Barbara R. Smith, chair and CEO of CMC, says the company’s mills are being commissioned at the right time considering the opportunities from the Infrastructure Investment and Jobs Act and the reshoring of demand for the construction sector.
Making business sense
Almost all the companies that are setting up plants or have existing scrap or metal facilities in the region speak in one voice about the ease of doing business there.
“It is much easier to get permits, set up a business and conduct business in the Southern region due to its probusiness policies,” says Adams, whose company has scrap yards in Arizona, Texas, Arkansas, Alabama, Florida, Tennessee, Mississippi, Kentucky and Georgia.
Robinovitz says, for the nonferrous industry, “The intrinsic value of these metals allows them to travel further distance without impacting market values. This has made the Southern region a preferred destination for copper products needed for the shift in auto manufacturing needs as we electrify our vehicles.
“The region also provides reasonably priced labor, housing and, for now, utilities—all critical for providing lightweight materials.”
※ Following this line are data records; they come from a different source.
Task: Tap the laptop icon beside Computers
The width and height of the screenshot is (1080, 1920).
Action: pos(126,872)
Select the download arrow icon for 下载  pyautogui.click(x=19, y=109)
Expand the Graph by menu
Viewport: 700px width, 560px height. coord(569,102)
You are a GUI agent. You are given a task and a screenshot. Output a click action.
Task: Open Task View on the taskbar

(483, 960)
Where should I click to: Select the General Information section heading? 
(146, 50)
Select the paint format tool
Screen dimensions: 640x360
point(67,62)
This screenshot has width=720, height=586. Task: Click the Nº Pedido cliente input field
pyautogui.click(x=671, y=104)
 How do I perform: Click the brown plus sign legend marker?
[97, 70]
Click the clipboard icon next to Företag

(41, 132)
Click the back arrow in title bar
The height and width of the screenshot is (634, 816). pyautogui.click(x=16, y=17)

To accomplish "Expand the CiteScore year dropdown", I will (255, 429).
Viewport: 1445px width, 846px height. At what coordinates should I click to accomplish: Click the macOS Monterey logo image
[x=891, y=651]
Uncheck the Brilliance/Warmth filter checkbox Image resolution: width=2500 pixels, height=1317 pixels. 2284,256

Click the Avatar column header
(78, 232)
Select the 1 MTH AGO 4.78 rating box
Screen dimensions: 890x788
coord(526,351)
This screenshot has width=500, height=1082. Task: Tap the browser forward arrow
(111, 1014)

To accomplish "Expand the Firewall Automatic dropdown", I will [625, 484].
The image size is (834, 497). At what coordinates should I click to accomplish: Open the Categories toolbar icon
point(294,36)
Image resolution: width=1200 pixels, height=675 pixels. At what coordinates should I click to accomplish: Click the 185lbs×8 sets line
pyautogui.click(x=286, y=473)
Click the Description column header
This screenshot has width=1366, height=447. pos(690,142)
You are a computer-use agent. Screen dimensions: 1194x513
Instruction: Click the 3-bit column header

“After our site selection study and search, we found an excellent facility, and the state officials in Arkansas and local officials in North Little Rock have been very helpful,” Nagusky adds. Like Robinovitz, Nagusky is bullish about access to the skilled workforce his company will need to maintain a “high standard of quality and customer satisfaction.”
“It is better for everybody, and for our planet [and] for the supply chain in the U.S. to apply the latest technologies so these valuable materials increase the recycled content of semifinished copper and aluminum products,” he says.